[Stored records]
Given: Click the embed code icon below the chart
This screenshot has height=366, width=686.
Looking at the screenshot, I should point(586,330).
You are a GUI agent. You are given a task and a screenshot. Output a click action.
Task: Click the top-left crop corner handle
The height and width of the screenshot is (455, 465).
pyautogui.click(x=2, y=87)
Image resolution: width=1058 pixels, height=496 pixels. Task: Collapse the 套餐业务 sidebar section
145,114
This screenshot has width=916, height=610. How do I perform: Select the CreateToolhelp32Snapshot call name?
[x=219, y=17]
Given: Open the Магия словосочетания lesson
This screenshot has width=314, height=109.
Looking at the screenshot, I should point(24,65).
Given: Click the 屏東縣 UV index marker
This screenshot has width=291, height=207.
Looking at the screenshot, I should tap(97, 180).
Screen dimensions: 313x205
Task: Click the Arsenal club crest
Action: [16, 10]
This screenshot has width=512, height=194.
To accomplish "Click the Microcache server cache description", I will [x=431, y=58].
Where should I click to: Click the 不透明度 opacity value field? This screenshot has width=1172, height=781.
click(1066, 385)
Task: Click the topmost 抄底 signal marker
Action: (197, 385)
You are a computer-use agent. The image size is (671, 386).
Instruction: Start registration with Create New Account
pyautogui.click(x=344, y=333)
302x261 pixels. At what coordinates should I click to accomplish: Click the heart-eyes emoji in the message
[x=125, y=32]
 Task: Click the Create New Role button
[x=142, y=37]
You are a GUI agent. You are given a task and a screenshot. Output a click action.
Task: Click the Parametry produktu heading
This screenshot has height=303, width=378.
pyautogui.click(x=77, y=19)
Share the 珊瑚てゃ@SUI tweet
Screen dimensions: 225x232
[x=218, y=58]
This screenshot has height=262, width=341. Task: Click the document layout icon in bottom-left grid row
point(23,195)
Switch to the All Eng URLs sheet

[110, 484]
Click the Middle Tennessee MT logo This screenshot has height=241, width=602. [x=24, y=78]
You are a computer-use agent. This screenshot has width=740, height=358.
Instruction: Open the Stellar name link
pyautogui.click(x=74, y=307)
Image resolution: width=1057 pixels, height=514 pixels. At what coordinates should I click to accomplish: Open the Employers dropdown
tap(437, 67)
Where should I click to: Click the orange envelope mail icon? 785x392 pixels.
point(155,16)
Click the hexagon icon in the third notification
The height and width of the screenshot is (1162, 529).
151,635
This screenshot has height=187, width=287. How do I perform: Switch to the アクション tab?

WORK TASK -
Your reply must repeat the entries above exactly and in full.

RESPONSE TO THE TASK -
Given: Click the embed code icon below the chart
This screenshot has height=366, width=686.
Looking at the screenshot, I should point(586,330).
You are a GUI agent. You are given a task and a screenshot. Output a click action.
Task: Click the top-left crop corner handle
The height and width of the screenshot is (455, 465).
pyautogui.click(x=2, y=87)
Image resolution: width=1058 pixels, height=496 pixels. Task: Collapse the 套餐业务 sidebar section
145,114
This screenshot has width=916, height=610. How do I perform: Select the CreateToolhelp32Snapshot call name?
[x=219, y=17]
Given: Open the Магия словосочетания lesson
This screenshot has width=314, height=109.
Looking at the screenshot, I should point(24,65).
Given: Click the 屏東縣 UV index marker
This screenshot has width=291, height=207.
Looking at the screenshot, I should tap(97, 180).
Screen dimensions: 313x205
Task: Click the Arsenal club crest
Action: [16, 10]
This screenshot has width=512, height=194.
To accomplish "Click the Microcache server cache description", I will [x=431, y=58].
Where should I click to: Click the 不透明度 opacity value field? This screenshot has width=1172, height=781.
click(1066, 385)
Task: Click the topmost 抄底 signal marker
Action: (197, 385)
You are a computer-use agent. The image size is (671, 386).
Instruction: Start registration with Create New Account
pyautogui.click(x=344, y=333)
302x261 pixels. At what coordinates should I click to accomplish: Click the heart-eyes emoji in the message
[x=125, y=32]
 Task: Click the Create New Role button
[x=142, y=37]
You are a GUI agent. You are given a task and a screenshot. Output a click action.
Task: Click the Parametry produktu heading
This screenshot has height=303, width=378.
pyautogui.click(x=77, y=19)
Share the 珊瑚てゃ@SUI tweet
Screen dimensions: 225x232
[x=218, y=58]
This screenshot has height=262, width=341. Task: Click the document layout icon in bottom-left grid row
point(23,195)
Switch to the All Eng URLs sheet

[110, 484]
Click the Middle Tennessee MT logo This screenshot has height=241, width=602. [x=24, y=78]
You are a computer-use agent. This screenshot has width=740, height=358.
Instruction: Open the Stellar name link
pyautogui.click(x=74, y=307)
Image resolution: width=1057 pixels, height=514 pixels. At what coordinates should I click to accomplish: Open the Employers dropdown
tap(437, 67)
Where should I click to: Click the orange envelope mail icon? 785x392 pixels.
point(155,16)
Click the hexagon icon in the third notification
The height and width of the screenshot is (1162, 529).
151,635
This screenshot has height=187, width=287. How do I perform: Switch to the アクション tab?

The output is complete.